La corruzione sistematica nel mondo dei media, la sparizione di un giornalismo al servizio dei cittadini. Secondo la professoressa Sandra Bašić Hrvatin serve un cambiamento. Intervista raccolta da H-Alter, nostro media partner del progetto Safety Net for European Journalists
(Articolo originariamente pubblicato da H-Alter il 25 novembre 2014, titoilo orginale: Mainstream mediji su eksces )

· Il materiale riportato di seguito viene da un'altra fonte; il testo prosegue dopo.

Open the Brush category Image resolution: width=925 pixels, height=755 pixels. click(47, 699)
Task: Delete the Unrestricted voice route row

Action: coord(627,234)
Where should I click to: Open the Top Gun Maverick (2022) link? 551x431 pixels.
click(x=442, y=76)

E' possibile avere dei media radicalmente diversi dagli attuali, realmente impegnati nell'interesse generale della comunità? Sandra Bašić Hrvatin ha passato buona parte della sua carriera cercando di convincere gli studenti e i cittadini di una risposta affermativa a questa domanda. Oltre ad una solida carriera accademica, professoressa alla Facoltà di Studi Umanistici di Capodistria, Sandra Bašić Hrvatin è stata anche presidente del Consiglio sloveno per i media elettronici nonché consulente del direttore della Radiotelevisione pubblica slovena. In più, ha fornito la sua consulenza professionale all'Unione europea in merito alla formulazione delle leggi sui media recentemente adottate in Serbia. Sono inoltre preziosi i suoi contributi per iniziative di attivismo civico in Slovenia. In quest'intervista rilasciata ad H-Alter spiega perché sia necessario un radicale cambiamento dei sistemi mediatici, nel contesto locale e globale.

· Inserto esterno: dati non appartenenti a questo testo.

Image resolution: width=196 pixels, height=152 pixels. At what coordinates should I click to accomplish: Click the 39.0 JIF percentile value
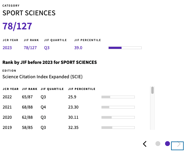coord(78,48)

È stato recentemente pubblicato lo studio Značaj medijskog integriteta (L'importanza dell'integrità mediatica) sulla condizione dei media in cinque paesi del Sud-Est Europa, tra i quali la Croazia. Lei ha contribuito personalmente alla stesura di questa pubblicazione. Qual è la situazione dei media nella regione?
La ricerca affronta la problematica della corruzione e delle prassi corruttive nelle quali sono coinvolti i media. Dall’analisi è emerso che in tutti questi paesi i media si assomigliano, ovvero che tutti i cinque sistemi mediatici sono appesantiti dagli stessi problemi e che la questione di cui parliamo è seria in misura tale da non poter essere limitata ai confini nazionali.

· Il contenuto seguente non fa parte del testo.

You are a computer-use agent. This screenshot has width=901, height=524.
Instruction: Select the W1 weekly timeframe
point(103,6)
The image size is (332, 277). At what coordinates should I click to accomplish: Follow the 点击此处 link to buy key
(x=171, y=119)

La corruzione sistematica, compromette la democrazia e i media in quanto li fa diventare parte del problema anziché la soluzione. Inoltre la problematica di cui si parla nel libro è comune a tutti i sistemi mediatici: nonostante l’”Occidente” sostenga da anni che questo problema sia limitato all’”Oriente”, è evidente che la globalizzazione – qualunque cosa vogliamo che sia - ha globalizzato anche i problemi. L’unica cosa ancora esistente a livello locale o nazionale sono le prassi di resistenza contro queste politiche. Il messaggio principale del testo, che ho scritto insieme alla collega Brankica Petković, è che tutti i media che non operano nell’interesse pubblico sono corrotti. In tale contesto è nata la nozione di “integrità mediatica”.
Questo libro rappresenta il tentativo di mettere in luce gli ostacoli frapposti allo sviluppo democratico dei sistemi mediatici nei paesi del Sud-Est Europa attraverso una mappatura dei modelli di rapporti e prassi corruttive riguardanti lo sviluppo delle politiche mediatiche, la proprietà dei media nonché il loro finanziamento. Quali sono i maggiori ostacoli?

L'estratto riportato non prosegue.